## Required tasks:
[1] In the text on Michigan's defensive linemen and linebackers, which player is Gary considered the best option to replace at left-side end?
[2] In the text on Michigan's defensive linemen and linebackers, rewrite the part starting with "Still, it will" and going on through "takes that baton.", changing "Hawaii" to "Rutgers".

## Text segment:
——

It did look like Gary bulked up during the season, as well; when he first got here, he looked like the high school prospect I remember scouting, but by November, he was a legit college defensive tackle who was still playing strongside defensive end. Next year, it seems like more of the same will be in store: with Mo Hurst and Bryan Mone returning to man the inside spots, Gary is far and away our best option to replace Chris Wormley (a legit defensive tackle himself) at left-side end.

Even though his game is perfectly tailored to that of a three-technique tackle, Rashan does have enough speed to be successful - even at pass rushing - on the outside. He’ll be able to replace Maurice Hurst, in all likelihood, in 2018, before declaring for the 2019 NFL Draft.

Still, it will be a little weird that Michigan’s best run-stopping lineman is going to be out at strongside end and not the interior. Good luck running to that side, anyway.

DT Michael Dwumfour (6’2”, 300) So.

Dwumfour is something of a forgotten man on this defense. He was a true freshman in 2016, best known for being a friend and teammate of Kareem Walker, who got some reserve playing time against Hawaii and then none after.

Still, he’s a legitimate prospect at one of Michigan’s most important positions: nose tackle. Even though he looked a little green against Hawaii, I expect him to back up Bryan Mone next year and be more than solid in his reserve snaps. Michigan’s reserve defensive linemen can definitely be impact players - look no further than Mo Hurst or Mone last year - and I think Dwumfour takes that baton.


After all, as I said, he’s a legit prospect in his own right: a perfect lower body for stopping the run and clogging the middle, explosive and pliable, and he even bows after sacking the quarterback. Not many guys are perfectly built to be an NFL nose tackle but athletic enough to rush the passer as much as Dwumfour can. I’m looking forward to fans hearing his name a lot more often in the future.

LB Devin Bush, Jr. (5’11”, 232) So.

From the opening game of his college career, Devin Bush looked like he fit right in. He’s a different kind of linebacker than the Brennen Beyers and Desmond Morgans of old; he’s shorter, athletic, good in space and able to blitz effectively.

——

## Information supplied:
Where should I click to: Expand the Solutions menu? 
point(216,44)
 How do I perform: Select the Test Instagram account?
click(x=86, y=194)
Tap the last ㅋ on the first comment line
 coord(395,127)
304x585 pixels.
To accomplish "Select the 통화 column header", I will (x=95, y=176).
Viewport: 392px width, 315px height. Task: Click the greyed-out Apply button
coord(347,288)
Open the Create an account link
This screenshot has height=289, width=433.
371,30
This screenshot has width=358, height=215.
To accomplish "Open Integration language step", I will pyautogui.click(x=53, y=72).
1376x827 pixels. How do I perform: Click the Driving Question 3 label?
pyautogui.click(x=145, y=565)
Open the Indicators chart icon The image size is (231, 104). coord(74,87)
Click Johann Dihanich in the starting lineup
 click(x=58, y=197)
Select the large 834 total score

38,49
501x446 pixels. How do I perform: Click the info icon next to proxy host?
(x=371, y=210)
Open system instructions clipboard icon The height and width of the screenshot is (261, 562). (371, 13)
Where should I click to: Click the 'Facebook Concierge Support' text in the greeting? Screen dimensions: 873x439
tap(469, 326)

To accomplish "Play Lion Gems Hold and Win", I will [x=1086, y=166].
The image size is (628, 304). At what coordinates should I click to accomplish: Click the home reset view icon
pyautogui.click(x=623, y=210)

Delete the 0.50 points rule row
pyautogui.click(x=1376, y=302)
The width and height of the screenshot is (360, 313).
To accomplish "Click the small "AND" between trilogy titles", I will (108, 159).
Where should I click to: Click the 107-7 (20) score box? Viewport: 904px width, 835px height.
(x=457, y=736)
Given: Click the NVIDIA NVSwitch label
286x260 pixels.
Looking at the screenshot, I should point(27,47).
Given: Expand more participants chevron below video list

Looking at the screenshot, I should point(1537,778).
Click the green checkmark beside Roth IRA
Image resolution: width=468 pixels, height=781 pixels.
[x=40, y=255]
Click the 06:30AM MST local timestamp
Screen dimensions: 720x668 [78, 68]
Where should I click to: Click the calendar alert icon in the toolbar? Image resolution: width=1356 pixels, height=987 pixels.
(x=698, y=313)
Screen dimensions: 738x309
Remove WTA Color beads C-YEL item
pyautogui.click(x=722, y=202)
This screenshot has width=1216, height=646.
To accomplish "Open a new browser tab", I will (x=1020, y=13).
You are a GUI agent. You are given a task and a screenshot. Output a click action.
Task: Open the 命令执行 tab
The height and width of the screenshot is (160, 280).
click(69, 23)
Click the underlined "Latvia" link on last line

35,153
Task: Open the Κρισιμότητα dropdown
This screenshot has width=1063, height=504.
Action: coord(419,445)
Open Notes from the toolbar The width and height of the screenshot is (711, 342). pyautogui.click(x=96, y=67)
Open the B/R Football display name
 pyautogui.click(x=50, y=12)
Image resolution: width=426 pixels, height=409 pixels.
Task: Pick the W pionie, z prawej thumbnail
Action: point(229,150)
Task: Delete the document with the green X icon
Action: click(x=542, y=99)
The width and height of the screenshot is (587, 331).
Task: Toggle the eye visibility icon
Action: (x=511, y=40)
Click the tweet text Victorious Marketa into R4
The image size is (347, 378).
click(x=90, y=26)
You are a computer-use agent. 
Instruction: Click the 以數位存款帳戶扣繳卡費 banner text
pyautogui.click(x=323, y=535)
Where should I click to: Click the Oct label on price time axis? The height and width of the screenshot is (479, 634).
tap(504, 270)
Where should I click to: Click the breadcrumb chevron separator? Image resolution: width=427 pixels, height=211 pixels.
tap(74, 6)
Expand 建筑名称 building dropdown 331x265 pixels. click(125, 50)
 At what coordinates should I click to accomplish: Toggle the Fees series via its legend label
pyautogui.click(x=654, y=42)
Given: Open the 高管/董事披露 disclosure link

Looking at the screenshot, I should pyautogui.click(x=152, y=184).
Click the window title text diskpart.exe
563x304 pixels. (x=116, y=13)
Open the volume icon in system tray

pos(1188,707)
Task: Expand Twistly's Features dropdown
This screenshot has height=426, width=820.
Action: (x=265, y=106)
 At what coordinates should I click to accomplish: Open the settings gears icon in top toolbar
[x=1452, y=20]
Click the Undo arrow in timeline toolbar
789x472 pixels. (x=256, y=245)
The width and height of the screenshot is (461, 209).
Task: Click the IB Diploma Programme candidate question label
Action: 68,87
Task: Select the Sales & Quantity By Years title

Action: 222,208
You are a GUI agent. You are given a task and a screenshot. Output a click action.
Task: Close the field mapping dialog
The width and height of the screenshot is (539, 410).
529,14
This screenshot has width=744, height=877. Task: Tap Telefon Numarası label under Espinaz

——

## Solutions to the exercise:
[1] Chris Wormley

[2]
Still, it will be a little weird that Michigan’s best run-stopping lineman is going to be out at strongside end and not the interior. Good luck running to that side, anyway.

DT Michael Dwumfour (6’2”, 300) So.

Dwumfour is something of a forgotten man on this defense. He was a true freshman in 2016, best known for being a friend and teammate of Kareem Walker, who got some reserve playing time against Rutgers and then none after.

Still, he’s a legitimate prospect at one of Michigan’s most important positions: nose tackle. Even though he looked a little green against Rutgers, I expect him to back up Bryan Mone next year and be more than solid in his reserve snaps. Michigan’s reserve defensive linemen can definitely be impact players - look no further than Mo Hurst or Mone last year - and I think Dwumfour takes that baton.